Conventions
Johann has a few conventions to follow, primarily to set the groundwork for using new features that are planned without as much refactoring. These are on display throughout jstdlib, and the best example is ArrayList.
Type-Associated Functions
Functions associated with a custom type (i.e., "methods") should be named with the type's name, followed by one or two underscores, and then the "method" name. One underscore indicates an instance method. Two underscores indicate a non-instance (static) method. Instance methods always take a pointer to the associated type as their first argument, typically named self.
For example:
struct Person { char* name }
fn Person__new(char* name);
fn Person_name(Person* self);
fn Person_set_name(Person* self, char* name);
fn Person_drop(Person* self);
new and drop
Structs should have a <type>__new function which at least allocates a new object of the struct type and returns a pointer to it.
Structs should have a <type>_drop function which can deallocate an object of that type, even if it's just free(self).

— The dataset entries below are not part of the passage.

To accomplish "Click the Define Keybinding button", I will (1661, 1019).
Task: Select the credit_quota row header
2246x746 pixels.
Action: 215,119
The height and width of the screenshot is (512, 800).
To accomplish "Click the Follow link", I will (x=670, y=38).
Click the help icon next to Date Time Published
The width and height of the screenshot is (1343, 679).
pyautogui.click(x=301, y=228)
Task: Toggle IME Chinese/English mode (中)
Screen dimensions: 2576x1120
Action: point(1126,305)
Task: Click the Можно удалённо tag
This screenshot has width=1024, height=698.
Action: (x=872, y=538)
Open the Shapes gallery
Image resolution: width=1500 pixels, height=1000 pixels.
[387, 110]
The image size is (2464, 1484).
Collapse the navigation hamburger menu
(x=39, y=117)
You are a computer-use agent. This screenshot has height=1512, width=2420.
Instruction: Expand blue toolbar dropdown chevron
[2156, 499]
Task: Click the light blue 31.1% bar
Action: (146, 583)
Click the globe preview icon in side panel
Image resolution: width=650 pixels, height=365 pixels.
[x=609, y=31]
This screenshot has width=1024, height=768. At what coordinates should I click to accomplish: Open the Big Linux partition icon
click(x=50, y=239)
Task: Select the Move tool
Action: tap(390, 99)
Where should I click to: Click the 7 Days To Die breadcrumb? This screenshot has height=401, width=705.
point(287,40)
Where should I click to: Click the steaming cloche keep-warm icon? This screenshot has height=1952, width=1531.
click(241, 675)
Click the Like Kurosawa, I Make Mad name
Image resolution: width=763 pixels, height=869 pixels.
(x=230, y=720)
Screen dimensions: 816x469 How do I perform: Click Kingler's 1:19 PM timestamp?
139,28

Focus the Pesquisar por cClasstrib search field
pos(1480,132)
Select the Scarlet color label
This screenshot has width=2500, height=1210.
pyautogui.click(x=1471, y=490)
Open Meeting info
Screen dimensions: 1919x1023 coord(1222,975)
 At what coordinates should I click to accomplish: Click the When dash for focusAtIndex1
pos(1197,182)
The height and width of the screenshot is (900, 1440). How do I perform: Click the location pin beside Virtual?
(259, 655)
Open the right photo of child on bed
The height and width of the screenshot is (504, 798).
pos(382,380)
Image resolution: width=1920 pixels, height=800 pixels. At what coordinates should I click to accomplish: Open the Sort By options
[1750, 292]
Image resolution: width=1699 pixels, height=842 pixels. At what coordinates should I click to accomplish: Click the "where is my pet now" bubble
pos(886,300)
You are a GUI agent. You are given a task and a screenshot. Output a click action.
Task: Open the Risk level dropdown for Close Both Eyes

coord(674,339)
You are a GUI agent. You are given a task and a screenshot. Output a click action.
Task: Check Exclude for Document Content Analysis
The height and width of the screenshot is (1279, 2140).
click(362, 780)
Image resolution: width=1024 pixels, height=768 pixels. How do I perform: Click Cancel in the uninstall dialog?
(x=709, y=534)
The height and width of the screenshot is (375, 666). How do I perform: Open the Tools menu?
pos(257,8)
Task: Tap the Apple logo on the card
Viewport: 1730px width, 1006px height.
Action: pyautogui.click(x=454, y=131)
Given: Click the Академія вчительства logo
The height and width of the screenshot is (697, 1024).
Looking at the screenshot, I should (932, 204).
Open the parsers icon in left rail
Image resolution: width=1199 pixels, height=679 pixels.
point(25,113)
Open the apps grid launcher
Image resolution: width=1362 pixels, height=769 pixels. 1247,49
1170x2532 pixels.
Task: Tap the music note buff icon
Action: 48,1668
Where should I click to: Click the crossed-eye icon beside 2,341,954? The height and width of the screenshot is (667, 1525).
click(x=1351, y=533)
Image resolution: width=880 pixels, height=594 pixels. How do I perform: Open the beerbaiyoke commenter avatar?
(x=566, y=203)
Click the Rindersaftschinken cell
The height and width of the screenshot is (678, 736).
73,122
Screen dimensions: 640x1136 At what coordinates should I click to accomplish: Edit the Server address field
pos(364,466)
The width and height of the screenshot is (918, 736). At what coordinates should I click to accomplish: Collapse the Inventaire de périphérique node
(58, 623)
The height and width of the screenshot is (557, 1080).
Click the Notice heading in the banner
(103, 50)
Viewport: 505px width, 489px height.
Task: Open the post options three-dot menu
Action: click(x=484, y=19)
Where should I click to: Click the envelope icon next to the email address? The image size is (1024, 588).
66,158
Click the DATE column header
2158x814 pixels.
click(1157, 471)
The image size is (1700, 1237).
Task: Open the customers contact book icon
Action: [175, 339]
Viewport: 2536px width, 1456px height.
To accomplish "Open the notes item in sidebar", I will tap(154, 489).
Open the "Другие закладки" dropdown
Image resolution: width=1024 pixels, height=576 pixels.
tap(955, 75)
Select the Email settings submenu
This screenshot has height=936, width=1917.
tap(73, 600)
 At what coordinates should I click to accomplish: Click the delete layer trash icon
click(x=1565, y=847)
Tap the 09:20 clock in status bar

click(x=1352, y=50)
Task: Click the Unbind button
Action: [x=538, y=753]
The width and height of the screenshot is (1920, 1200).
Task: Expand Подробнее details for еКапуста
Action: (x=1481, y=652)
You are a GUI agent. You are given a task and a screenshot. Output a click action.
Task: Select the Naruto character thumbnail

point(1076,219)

If a struct has optionally-owned data, a <type>__new_owned function should accept drop functions for the owned data, treating null as "you don't own it".
Iterator Protocol
An iterator protocol is defined by convention. Eventually, Johann will formally incorporate it with the syntactic sugar you expect, but the type system is not yet capable enough. It has three parts:
- The iterable "thing" should have a zero-arg 'method' named
iterwhich returns a pointer to a newly-allocated struct type (the iterator). - The iterator must have a zero-arg 'method' named
nextwhich returns a pointer to the next element being iterator over, ornullif the iterator is exhausted. - The iterator should have a zero-arg 'method' named
iterwhich returns itself.
For now, the bookkeeping required to use an iterator is the programmer's responsibility. For example (Iter_next is the next method of ArrayList's iterator):
ArrayList* l = ArrayList__new(3);
l.push(123); l.push(456); l.push(789);
Iter* itr = l.iter(); # get an iterator
while true {
int* el = Iter_next(itr); # pointer to next element
if el == null { done; } # if null, done
printf("%d\n", *el); # use the pointer to the element
}
itr.drop(); # drop the iterator
l.drop();
Eventually, the central loop above will look something like this:
for el in l { # implicit iterator
printf("%d\n", el); # use the element
} # implicit free
Multiple iterators from a single type are no more complicated than ignoring point #1. This should be close enough to leverage the (vaporware) syntactic sugar, as long as the iterator has an iter method that returns itself. For example, HashMap defines keys to return an iterator over the map's keys.